Emily wanted to be a Canadian painter. Even when she was in England she talked of wanting to paint the landscape of British Columbia rather than the pretty English country-side. After her first meeting with the Group of Seven painters she wrote in her diary: “Canada and her sons cry out for a hearing but the people are blind and deaf. Their souls are dead. Dominated by dead England and English traditions while living things clamour to be fed.”
She could have stayed in Brittany. Concarneau, where she studied, was a popular artists’ colony, and many painters settled there. There were even Canadian painters who had left for France, never to return, who developed a French style. But Emily was of a different place. The light and the colour of Brittany were not for her. Even though she retained what she had learned about colour, she eventually abandoned the bright Fauve style for the moist greens and the dark shadows of the forest. One of the fathers of Impressionism, the landscape painter Corot, who worked in the forest of Fontainebleau outside Paris, had advised younger artists to “seek the muse in the forest.” Emily might have read that advice, for she followed it, literally, although the muse she sought came in a form that would have astonished Corot.
Native art gave her an entry, a stepping stone. Like the Native people, she had been born in this place and grown up in it, albeit in different circumstances and with a different perspective. Nevertheless, she was of the place, and she knew it
in her own way.
On her trips to Toronto, she had seen the freshness in works by the Group of Seven and been impressed by their depiction of the country, but she was of the West Coast. That was her land, and that was what she wanted to paint.
In strictly stylistic terms, the greatest influences upon Emily were Mark Tobey and Lawren Harris. Tobey visited Victoria a number of times and boarded with Emily. He also gave a master class for local artists in Emily’s studio. Tobey was very interested in the formal aspects of a painting; that is, how a painting is composed, where the lights and darks are placed, how a shape can be simplified or abstracted. Harris, too, had simplified his depictions of the landscape. In his pictures, mountains, trees, and water are stripped down to basic forms that are bathed in a soft, raking sidelight. Both Tobey and Harris would eventually develop a purely abstract painting. The general trend in painting during the first six decades of the twentieth century was toward simplification, culminating in pure abstraction. The belief that abstraction could better depict or create in the viewer a spiritual state was just as important as any more formal experimentation.
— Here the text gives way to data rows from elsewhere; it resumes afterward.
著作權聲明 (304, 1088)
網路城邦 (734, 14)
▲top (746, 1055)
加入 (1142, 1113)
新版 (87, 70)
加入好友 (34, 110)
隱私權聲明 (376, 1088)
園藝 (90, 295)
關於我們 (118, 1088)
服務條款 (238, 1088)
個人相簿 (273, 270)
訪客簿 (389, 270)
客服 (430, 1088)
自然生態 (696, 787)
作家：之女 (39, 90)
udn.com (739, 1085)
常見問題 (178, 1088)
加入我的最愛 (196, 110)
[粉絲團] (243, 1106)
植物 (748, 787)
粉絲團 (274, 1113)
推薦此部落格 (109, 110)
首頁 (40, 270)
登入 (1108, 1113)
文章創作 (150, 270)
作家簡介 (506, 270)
Carr’s pictures from 1928 onward use many of the devices that Tobey and Harris employed. The totem poles become iconic forms. The trees and foliage in the forest are like sculpted wave forms. The light now seems not so much to fall on objects as to emanate from them.
Emily began to redesign and structure the forms of the forest in her paintings. This is the work of someone who is not copying what she sees, but is thinking about what is in front of her and then synthesizing it into something novel. She paints pictures of the totem poles, but she does not copy them, nor does she adopt the stylistic devices of the Native artist. The style of the paintings is her own. It is the feeling that these objects create in her that is of interest to the artist she has become. Eventually, she goes to the source from which the totems originate: the spirit of the place. The power that she feels emanating from the forest begins to emanate from her own work. While there is always an awareness of the formal devices in a painting, her later paintings are intensely emotional as well.